Bug #49399 | BACKUP/RESTORE thread fails to wake up on concurrent BACKUP/RESTORE | ||
---|---|---|---|
Submitted: | 3 Dec 2009 13:53 | Modified: | 30 Dec 2009 13:44 |
Reporter: | Philip Stoev | Email Updates: | |
Status: | Duplicate | Impact on me: | |
Category: | MySQL Server: Backup | Severity: | S2 (Serious) |
Version: | 6.0-backup | OS: | Any |
Assigned to: | Assigned Account | CPU Architecture: | Any |
[3 Dec 2009 13:53]
Philip Stoev
[3 Dec 2009 13:54]
Philip Stoev
grammar for bug 49399
Attachment: bug49399.yy (application/octet-stream, text), 69.74 KiB.
[3 Dec 2009 13:57]
Philip Stoev
To reproduce with the RQG $ perl runall.pl \ --grammar=conf/49399.yy \ --basedir=/build/bzr/mysql-6.0-backup \ --queries=100K \ --mysqld=--mysql-backup \ --gendata=conf/WL5004_data.zz \ --threads=10 Please disregard all output from the test itself. Shortly after takeoff, you will observe "Backup_sx_lock: waiting for release of all Shared locks" forming in the processlist. At that point, hit Ctrl+C on the RQG to terminate all connections except the offending one. The grammar contains a huge variety of DDL and DML and has not been simplified due to the inability of the simplification tool to handle single-connection hangs like this bug. Apologies for that and please let me know if a simplifed test case is indeed required to fix this bug.
[3 Dec 2009 14:15]
Rafal Somla
Possible problem (wild guess): bml_get() relies on the fact that each call to BML_instance->get_shared_lock() is matched with a call to BML_instance->release_shared_lock(). If a DDL which takes shared lock is interrupted and because of that does not release it, then we would get such hang. Suggested solution. Represent shared lock as an object instance whose destructor releases the lock automatically. Destructor is always called, regardless of the way statement was interrupted. The usage could look as follows: /* begining of DDL execution */ BML_ticket bml_ticket; if (!bml_ticker.is_valid()) { /* Opps, we could not obtain shared BML lock... */ } /* do other stuff */ When bml_ticket is created, the shared bml lock is taken. When it is destroyed, lock is released.
[3 Dec 2009 14:40]
Chuck Bell
May be related to BUG#49398.
[3 Dec 2009 15:35]
Rafal Somla
Idea for a test which could verify my hypothesis. Run DDL and stop it after taking the shared bml lock (using a sync point). Then run BACKUP and wait until it hangs on bml_get(). Then kill connection with DDL and try to reap BACKUP command. All this can be done from a test script. If it hangs we have a problem.
[10 Dec 2009 8:26]
Ritheesh Vedire
The Test as described in the Rafal's hypothesis. No hang was observed.

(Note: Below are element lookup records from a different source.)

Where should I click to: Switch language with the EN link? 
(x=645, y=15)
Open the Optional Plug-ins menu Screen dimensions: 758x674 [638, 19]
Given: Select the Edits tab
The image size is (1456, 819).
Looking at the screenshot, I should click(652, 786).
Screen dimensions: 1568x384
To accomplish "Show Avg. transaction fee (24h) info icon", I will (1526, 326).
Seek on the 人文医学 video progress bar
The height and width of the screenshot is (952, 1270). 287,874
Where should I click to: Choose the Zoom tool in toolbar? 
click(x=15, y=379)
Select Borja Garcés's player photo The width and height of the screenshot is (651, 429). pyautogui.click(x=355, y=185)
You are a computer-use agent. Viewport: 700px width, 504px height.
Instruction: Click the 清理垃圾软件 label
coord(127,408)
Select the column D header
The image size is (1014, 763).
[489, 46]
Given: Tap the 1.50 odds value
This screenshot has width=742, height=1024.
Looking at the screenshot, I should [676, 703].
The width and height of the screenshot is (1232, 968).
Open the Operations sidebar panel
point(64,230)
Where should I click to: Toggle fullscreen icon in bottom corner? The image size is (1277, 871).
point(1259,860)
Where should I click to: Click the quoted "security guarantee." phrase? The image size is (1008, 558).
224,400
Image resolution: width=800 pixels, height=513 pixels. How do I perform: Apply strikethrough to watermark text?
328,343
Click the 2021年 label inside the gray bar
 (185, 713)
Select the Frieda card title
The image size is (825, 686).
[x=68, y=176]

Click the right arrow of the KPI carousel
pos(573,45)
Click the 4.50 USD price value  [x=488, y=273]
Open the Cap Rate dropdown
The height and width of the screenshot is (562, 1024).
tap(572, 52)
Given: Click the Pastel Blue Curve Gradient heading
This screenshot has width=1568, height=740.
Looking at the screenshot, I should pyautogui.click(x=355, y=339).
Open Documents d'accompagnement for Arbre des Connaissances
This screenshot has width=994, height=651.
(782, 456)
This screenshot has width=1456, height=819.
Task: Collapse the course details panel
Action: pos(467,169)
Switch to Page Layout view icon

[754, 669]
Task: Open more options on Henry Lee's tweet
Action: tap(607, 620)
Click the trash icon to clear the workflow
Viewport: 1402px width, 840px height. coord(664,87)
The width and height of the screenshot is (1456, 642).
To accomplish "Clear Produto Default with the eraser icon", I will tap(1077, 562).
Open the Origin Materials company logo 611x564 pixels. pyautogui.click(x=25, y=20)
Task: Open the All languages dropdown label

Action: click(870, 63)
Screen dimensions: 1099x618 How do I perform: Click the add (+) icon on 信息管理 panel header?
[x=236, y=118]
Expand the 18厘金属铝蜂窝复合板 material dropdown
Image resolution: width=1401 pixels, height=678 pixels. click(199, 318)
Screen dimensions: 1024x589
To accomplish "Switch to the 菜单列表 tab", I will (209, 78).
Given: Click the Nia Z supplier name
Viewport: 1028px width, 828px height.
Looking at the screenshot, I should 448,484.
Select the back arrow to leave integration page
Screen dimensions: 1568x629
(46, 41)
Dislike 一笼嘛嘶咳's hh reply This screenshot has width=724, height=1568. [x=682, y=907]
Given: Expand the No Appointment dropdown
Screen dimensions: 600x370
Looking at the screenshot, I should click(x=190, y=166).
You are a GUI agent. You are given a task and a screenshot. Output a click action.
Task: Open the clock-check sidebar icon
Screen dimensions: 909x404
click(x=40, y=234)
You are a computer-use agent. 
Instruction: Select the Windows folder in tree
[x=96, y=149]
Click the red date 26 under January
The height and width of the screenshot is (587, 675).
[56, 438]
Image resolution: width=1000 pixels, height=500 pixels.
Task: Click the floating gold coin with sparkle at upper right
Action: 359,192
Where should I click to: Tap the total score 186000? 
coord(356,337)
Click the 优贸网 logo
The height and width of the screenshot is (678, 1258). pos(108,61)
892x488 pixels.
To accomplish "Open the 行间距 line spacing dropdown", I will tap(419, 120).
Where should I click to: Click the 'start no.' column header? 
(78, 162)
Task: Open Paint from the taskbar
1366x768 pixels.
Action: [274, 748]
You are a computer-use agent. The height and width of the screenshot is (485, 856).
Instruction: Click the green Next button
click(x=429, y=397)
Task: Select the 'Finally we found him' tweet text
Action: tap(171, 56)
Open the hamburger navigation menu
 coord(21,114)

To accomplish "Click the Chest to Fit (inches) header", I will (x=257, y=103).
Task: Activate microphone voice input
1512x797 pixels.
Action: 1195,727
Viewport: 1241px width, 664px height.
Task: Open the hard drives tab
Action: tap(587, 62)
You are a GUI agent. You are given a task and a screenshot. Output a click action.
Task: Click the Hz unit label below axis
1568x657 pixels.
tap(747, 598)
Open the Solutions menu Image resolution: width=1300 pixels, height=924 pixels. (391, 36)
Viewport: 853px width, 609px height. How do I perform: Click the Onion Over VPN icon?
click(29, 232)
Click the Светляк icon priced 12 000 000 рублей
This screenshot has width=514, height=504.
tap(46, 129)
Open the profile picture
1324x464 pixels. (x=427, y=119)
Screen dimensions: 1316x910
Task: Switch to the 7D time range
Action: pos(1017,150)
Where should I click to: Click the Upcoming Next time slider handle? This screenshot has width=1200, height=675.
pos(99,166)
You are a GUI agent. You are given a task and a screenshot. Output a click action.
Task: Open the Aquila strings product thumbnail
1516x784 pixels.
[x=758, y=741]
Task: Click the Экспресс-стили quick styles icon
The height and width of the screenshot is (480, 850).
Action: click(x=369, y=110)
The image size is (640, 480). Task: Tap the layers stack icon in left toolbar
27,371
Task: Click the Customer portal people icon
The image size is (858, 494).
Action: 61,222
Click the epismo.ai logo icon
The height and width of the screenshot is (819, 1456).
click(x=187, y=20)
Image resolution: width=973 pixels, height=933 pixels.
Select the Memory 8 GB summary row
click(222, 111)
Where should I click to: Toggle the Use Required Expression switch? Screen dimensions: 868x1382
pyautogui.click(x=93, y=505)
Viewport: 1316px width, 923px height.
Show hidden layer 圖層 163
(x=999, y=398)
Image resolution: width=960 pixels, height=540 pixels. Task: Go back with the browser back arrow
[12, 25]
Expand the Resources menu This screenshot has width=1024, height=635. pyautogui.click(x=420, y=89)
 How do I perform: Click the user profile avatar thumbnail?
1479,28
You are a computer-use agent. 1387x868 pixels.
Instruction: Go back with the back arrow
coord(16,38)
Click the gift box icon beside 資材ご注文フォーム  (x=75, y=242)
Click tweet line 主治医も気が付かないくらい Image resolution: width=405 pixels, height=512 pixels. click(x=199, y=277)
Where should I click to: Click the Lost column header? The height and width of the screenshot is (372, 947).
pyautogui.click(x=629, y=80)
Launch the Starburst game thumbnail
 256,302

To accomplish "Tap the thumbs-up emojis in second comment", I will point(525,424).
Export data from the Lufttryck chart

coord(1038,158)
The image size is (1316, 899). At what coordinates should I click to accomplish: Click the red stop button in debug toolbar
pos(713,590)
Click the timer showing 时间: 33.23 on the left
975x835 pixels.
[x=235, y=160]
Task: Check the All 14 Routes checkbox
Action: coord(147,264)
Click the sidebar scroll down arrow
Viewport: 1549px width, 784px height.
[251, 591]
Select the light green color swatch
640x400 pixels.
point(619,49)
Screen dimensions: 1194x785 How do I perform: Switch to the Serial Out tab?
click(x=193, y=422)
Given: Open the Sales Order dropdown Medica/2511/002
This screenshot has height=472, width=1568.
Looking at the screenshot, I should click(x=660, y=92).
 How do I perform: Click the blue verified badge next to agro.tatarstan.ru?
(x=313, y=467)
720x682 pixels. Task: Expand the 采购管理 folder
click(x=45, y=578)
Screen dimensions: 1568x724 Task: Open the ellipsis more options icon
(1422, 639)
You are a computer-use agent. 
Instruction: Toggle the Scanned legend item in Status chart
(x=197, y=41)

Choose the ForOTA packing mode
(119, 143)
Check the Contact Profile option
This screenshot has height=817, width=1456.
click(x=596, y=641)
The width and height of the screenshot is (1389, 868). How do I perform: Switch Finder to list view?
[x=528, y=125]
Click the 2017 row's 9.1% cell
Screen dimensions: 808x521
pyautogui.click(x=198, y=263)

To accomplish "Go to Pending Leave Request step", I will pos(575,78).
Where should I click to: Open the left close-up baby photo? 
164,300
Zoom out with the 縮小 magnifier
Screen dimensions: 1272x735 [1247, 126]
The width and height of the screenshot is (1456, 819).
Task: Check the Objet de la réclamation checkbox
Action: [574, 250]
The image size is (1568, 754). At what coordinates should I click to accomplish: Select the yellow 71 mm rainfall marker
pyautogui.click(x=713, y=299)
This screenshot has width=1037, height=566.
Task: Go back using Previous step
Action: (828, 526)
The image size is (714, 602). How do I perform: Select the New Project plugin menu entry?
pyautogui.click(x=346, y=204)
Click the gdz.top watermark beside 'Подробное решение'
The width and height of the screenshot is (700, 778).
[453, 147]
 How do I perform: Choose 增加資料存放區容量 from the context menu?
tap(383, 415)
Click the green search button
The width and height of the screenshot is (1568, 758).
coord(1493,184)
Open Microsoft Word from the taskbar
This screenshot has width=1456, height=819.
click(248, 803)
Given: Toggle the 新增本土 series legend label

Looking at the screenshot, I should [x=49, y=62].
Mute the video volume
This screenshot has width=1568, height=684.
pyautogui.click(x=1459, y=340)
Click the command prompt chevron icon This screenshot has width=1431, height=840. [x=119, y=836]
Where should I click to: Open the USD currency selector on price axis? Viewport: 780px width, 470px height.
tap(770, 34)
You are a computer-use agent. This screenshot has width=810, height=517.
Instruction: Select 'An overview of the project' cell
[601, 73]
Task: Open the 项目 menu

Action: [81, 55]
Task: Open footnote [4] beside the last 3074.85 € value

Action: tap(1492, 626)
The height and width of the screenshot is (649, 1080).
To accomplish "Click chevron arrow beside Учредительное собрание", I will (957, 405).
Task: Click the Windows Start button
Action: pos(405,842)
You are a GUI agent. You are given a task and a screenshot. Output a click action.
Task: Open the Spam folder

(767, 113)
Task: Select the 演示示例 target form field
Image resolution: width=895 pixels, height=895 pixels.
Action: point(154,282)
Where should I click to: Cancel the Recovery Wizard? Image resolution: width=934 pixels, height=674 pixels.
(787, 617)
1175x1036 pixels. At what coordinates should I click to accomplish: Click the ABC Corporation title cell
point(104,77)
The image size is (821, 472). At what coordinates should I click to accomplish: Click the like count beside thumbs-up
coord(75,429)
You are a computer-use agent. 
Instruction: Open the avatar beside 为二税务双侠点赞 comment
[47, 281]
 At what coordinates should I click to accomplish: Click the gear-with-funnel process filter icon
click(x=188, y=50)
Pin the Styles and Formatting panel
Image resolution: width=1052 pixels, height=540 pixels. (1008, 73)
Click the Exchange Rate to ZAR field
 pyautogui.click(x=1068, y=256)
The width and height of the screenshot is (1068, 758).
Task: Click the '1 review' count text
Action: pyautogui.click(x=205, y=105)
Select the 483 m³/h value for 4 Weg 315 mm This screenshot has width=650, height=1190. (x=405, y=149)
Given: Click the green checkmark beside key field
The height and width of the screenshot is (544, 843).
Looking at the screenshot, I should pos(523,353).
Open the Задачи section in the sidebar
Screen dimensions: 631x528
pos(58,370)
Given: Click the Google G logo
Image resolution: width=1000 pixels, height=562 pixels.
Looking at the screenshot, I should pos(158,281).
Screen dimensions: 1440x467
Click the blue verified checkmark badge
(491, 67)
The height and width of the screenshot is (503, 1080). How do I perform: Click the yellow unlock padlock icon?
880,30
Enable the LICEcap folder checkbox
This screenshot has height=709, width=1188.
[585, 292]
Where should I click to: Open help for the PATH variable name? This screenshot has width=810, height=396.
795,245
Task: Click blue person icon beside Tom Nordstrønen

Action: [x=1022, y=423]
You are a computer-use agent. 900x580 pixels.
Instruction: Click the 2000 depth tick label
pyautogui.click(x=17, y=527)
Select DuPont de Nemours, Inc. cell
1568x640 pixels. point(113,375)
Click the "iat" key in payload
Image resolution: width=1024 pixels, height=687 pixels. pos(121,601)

Attachment: bug49399.test (application/octet-stream, text), 1.16 KiB.
[10 Dec 2009 8:28]
Ritheesh Vedire
The result file. Backup got clearly executed even after a different thread,which acquired a shared lock is killed.
Attachment: bug49399.result (application/octet-stream, text), 549 bytes.
[14 Dec 2009 14:22]
Philip Stoev
To reproduce this bug, please apply the following diff to the RQG === modified file 'lib/GenTest/Executor/MySQL.pm' --- lib/GenTest/Executor/MySQL.pm 2009-12-04 11:40:28 +0000 +++ lib/GenTest/Executor/MySQL.pm 2009-12-14 14:20:45 +0000 @@ -399,7 +399,7 @@ ER_BACKUP_SEND_DATA1() => STATUS_BACKUP_FAILURE, ER_BACKUP_SEND_DATA2() => STATUS_BACKUP_FAILURE, - ER_BACKUP_PROGRESS_TABLES() => STATUS_BACKUP_FAILURE, +# ER_BACKUP_PROGRESS_TABLES() => STATUS_BACKUP_FAILURE, ER_BACKUP_RUNNING() => STATUS_SEMANTIC_ERROR, ER_CANT_CREATE_THREAD() => STATUS_ENVIRONMENT_FAILURE, This is going to make the ER_BACKUP_PROGRESS_TABLES error non-fatal, so that the test can continue and the situation described in the bug report can form. The RQG itself will not detect the problem, please manually issue SHOW PROCESSLIST in order to view the problematic BACKUP or RESTORE operation.
[30 Dec 2009 13:44]
Ritheesh Vedire
BUG#49603 fixes this too. So setting the bug as duplicate.